Problem statement: Of all the lines in the entries below, give again exactly those starting at the line containing "Click Order now" and ending at the line containing "Given: Open the first", both ends included, and no others.
(Task inputs)
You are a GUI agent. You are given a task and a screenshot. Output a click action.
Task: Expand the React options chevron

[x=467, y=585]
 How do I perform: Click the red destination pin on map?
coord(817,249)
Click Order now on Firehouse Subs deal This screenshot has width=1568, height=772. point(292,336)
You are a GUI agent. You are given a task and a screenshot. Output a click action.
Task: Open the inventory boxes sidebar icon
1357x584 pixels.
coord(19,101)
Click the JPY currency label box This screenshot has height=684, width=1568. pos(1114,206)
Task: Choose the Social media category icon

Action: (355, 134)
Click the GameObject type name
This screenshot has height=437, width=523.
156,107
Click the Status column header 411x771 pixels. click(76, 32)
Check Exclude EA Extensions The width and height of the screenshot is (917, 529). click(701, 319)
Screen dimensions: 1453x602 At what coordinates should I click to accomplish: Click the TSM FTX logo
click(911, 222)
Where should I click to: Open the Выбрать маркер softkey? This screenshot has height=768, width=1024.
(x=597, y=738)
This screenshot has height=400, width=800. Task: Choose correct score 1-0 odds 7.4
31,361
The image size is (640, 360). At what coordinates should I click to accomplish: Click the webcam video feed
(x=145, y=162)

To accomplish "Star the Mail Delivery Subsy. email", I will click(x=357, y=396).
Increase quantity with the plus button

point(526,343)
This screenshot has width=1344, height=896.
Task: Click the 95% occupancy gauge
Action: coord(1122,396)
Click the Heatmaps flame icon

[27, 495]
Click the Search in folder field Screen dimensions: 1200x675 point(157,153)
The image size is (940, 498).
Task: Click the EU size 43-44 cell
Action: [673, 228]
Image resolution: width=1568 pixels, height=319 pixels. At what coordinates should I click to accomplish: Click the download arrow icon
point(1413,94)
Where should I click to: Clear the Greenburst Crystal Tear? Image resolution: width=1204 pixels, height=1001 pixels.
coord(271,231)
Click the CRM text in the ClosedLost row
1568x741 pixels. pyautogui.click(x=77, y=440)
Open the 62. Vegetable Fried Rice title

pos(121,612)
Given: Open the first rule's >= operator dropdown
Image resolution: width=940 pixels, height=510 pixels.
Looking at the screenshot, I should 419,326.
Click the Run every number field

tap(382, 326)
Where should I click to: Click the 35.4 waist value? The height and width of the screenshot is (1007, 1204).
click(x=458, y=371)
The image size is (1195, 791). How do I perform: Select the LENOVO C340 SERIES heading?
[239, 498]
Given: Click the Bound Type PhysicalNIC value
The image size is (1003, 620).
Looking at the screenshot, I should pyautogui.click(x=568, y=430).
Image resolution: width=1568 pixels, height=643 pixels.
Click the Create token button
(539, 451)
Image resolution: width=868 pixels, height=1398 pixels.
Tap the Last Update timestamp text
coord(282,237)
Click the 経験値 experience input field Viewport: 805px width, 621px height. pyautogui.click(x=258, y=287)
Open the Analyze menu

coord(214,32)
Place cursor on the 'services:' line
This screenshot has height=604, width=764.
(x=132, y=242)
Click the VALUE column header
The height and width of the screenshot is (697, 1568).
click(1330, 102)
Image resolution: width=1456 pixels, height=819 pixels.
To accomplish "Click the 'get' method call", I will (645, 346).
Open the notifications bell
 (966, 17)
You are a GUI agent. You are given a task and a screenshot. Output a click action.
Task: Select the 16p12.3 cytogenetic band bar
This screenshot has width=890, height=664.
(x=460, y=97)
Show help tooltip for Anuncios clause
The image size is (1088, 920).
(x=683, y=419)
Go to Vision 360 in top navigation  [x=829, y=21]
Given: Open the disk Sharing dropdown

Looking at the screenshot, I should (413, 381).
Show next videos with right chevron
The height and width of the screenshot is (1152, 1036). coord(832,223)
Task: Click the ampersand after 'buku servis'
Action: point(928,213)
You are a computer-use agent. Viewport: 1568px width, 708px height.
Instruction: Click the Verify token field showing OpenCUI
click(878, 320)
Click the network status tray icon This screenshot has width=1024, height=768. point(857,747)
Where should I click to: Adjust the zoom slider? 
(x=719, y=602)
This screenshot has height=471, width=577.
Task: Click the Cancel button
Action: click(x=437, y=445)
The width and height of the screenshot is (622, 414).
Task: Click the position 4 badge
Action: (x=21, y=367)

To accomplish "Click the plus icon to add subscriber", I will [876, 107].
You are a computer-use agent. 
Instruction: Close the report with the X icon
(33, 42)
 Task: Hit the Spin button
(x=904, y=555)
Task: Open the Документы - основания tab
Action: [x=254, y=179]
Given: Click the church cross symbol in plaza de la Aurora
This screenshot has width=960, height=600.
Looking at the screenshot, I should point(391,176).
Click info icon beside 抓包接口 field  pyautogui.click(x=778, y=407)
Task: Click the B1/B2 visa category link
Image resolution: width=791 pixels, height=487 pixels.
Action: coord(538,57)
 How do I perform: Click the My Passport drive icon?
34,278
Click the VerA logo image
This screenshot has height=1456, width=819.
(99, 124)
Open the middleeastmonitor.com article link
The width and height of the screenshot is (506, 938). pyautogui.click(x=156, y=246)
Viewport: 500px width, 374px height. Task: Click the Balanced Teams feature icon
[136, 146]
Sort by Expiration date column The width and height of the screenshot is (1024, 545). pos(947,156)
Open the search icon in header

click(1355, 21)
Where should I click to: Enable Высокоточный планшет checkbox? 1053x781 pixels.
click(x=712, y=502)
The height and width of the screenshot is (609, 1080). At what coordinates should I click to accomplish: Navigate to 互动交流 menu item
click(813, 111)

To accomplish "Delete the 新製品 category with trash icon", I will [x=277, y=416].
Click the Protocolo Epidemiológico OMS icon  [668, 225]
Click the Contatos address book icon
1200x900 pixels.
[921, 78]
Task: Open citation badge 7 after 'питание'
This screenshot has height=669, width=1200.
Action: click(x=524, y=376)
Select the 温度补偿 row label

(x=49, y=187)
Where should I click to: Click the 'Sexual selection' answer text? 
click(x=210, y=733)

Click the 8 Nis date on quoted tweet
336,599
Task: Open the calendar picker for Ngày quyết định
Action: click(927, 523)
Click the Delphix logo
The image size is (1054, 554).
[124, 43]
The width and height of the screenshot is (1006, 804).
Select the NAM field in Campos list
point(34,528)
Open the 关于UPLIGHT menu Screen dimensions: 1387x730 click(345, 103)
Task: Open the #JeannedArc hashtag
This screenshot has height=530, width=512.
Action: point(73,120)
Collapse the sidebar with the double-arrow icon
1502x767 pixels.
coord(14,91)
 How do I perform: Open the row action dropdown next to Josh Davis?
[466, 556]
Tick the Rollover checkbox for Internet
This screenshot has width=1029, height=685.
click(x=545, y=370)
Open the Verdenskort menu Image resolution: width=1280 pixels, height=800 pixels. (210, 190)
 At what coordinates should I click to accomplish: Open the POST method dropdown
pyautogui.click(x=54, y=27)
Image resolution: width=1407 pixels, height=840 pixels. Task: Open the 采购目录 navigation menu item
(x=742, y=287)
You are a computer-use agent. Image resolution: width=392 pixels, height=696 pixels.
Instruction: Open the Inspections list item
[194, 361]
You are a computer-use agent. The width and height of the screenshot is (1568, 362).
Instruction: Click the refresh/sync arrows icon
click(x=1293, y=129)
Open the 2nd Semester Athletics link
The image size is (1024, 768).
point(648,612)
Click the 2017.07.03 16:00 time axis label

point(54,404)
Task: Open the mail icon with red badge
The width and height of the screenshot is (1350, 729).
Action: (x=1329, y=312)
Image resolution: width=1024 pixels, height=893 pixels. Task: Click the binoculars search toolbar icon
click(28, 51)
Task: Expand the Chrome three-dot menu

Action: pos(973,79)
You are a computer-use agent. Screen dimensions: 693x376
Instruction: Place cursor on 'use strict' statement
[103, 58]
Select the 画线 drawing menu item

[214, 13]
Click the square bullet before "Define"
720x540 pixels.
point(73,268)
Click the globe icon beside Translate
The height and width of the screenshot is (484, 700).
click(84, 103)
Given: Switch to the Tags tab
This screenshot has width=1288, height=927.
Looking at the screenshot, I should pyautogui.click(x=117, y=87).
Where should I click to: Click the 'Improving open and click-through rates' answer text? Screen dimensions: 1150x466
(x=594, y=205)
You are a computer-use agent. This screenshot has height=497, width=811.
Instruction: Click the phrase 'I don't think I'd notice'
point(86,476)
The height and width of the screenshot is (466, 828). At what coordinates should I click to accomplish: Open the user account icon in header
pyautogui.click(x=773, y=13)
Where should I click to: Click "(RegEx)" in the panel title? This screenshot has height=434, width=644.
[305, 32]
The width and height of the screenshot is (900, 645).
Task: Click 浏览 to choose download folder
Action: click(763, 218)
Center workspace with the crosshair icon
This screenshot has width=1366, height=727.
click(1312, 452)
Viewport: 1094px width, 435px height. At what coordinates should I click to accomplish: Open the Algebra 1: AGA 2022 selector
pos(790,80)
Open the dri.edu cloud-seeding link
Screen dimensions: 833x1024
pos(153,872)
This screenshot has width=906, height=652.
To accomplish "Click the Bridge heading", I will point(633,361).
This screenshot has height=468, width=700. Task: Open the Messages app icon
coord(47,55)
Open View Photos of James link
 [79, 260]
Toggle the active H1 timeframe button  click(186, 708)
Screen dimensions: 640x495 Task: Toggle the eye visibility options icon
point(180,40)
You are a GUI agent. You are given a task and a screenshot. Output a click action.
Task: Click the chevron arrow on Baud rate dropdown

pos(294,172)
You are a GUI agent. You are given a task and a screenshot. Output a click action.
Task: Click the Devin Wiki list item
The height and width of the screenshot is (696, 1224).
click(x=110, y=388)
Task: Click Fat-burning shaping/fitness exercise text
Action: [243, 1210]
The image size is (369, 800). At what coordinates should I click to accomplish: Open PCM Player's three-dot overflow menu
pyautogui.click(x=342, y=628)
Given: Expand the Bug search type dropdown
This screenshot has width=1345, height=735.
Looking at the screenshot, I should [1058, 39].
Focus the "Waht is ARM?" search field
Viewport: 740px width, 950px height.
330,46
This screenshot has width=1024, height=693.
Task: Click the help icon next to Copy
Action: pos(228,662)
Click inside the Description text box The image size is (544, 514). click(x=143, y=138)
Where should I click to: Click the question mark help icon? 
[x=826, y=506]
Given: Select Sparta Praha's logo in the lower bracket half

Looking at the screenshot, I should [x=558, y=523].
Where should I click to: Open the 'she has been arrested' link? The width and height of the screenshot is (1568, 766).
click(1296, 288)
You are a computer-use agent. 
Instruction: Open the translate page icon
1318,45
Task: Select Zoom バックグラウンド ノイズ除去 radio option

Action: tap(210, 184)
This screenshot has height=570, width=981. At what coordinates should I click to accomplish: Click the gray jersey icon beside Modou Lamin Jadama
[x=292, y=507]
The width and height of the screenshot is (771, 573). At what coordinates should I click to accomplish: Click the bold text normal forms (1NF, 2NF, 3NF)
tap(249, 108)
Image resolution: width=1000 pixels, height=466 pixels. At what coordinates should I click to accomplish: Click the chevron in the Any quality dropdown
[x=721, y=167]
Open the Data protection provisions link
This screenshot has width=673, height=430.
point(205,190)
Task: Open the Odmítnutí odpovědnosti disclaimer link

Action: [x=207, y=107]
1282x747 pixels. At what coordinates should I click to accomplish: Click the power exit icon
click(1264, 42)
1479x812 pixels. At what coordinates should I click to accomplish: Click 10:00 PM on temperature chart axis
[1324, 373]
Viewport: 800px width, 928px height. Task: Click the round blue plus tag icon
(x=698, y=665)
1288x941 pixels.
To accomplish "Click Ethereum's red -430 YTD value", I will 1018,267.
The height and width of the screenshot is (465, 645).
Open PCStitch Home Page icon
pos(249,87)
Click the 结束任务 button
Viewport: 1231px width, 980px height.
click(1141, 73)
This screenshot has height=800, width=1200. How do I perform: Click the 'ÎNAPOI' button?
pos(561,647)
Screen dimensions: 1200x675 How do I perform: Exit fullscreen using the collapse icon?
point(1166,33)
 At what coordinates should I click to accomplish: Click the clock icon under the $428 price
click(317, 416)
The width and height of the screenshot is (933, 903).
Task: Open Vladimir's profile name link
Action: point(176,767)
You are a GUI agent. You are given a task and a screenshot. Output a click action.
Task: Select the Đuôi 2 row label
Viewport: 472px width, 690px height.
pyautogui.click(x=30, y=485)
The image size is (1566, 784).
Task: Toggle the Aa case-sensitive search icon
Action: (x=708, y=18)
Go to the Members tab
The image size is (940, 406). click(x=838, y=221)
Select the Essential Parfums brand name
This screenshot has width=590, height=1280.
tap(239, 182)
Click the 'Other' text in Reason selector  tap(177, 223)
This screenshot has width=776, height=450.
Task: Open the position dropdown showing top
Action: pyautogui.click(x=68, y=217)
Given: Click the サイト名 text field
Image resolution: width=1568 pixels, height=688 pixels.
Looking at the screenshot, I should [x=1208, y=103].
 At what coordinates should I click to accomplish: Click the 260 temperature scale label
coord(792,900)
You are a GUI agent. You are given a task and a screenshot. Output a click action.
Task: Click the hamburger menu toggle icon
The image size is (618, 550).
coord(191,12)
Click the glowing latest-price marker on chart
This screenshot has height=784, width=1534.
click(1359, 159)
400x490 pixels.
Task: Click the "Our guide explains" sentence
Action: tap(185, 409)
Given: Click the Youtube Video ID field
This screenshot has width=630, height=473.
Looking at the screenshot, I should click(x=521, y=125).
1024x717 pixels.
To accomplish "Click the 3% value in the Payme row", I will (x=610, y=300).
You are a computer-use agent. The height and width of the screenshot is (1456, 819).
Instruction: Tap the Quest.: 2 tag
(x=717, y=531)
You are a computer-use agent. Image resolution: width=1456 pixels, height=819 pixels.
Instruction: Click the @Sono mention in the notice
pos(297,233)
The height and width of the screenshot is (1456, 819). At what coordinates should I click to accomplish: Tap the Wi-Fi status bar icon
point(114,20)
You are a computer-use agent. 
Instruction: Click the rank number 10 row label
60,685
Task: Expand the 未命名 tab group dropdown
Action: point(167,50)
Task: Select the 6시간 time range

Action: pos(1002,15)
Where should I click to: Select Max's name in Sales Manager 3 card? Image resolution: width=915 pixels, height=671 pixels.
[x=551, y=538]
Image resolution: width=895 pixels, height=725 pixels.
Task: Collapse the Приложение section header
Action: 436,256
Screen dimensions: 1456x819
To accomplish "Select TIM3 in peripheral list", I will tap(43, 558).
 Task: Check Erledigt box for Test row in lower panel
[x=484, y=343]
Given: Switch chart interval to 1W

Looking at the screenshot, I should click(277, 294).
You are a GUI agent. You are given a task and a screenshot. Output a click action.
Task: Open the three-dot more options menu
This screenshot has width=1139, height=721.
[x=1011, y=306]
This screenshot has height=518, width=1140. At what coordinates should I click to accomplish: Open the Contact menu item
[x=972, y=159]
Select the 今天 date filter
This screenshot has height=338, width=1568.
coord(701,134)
(End Task inputs)
Exercise answer:
Click Order now on Firehouse Subs deal This screenshot has width=1568, height=772. point(292,336)
You are a GUI agent. You are given a task and a screenshot. Output a click action.
Task: Open the inventory boxes sidebar icon
1357x584 pixels.
coord(19,101)
Click the JPY currency label box This screenshot has height=684, width=1568. pos(1114,206)
Task: Choose the Social media category icon

Action: (355, 134)
Click the GameObject type name
This screenshot has height=437, width=523.
156,107
Click the Status column header 411x771 pixels. click(76, 32)
Check Exclude EA Extensions The width and height of the screenshot is (917, 529). click(701, 319)
Screen dimensions: 1453x602 At what coordinates should I click to accomplish: Click the TSM FTX logo
click(911, 222)
Where should I click to: Open the Выбрать маркер softkey? This screenshot has height=768, width=1024.
(x=597, y=738)
This screenshot has height=400, width=800. Task: Choose correct score 1-0 odds 7.4
31,361
The image size is (640, 360). At what coordinates should I click to accomplish: Click the webcam video feed
(x=145, y=162)

To accomplish "Star the Mail Delivery Subsy. email", I will click(x=357, y=396).
Increase quantity with the plus button

point(526,343)
This screenshot has width=1344, height=896.
Task: Click the 95% occupancy gauge
Action: coord(1122,396)
Click the Heatmaps flame icon

[27, 495]
Click the Search in folder field Screen dimensions: 1200x675 point(157,153)
The image size is (940, 498).
Task: Click the EU size 43-44 cell
Action: [673, 228]
Image resolution: width=1568 pixels, height=319 pixels. At what coordinates should I click to accomplish: Click the download arrow icon
point(1413,94)
Where should I click to: Clear the Greenburst Crystal Tear? Image resolution: width=1204 pixels, height=1001 pixels.
coord(271,231)
Click the CRM text in the ClosedLost row
1568x741 pixels. pyautogui.click(x=77, y=440)
Open the 62. Vegetable Fried Rice title

pos(121,612)
Given: Open the first rule's >= operator dropdown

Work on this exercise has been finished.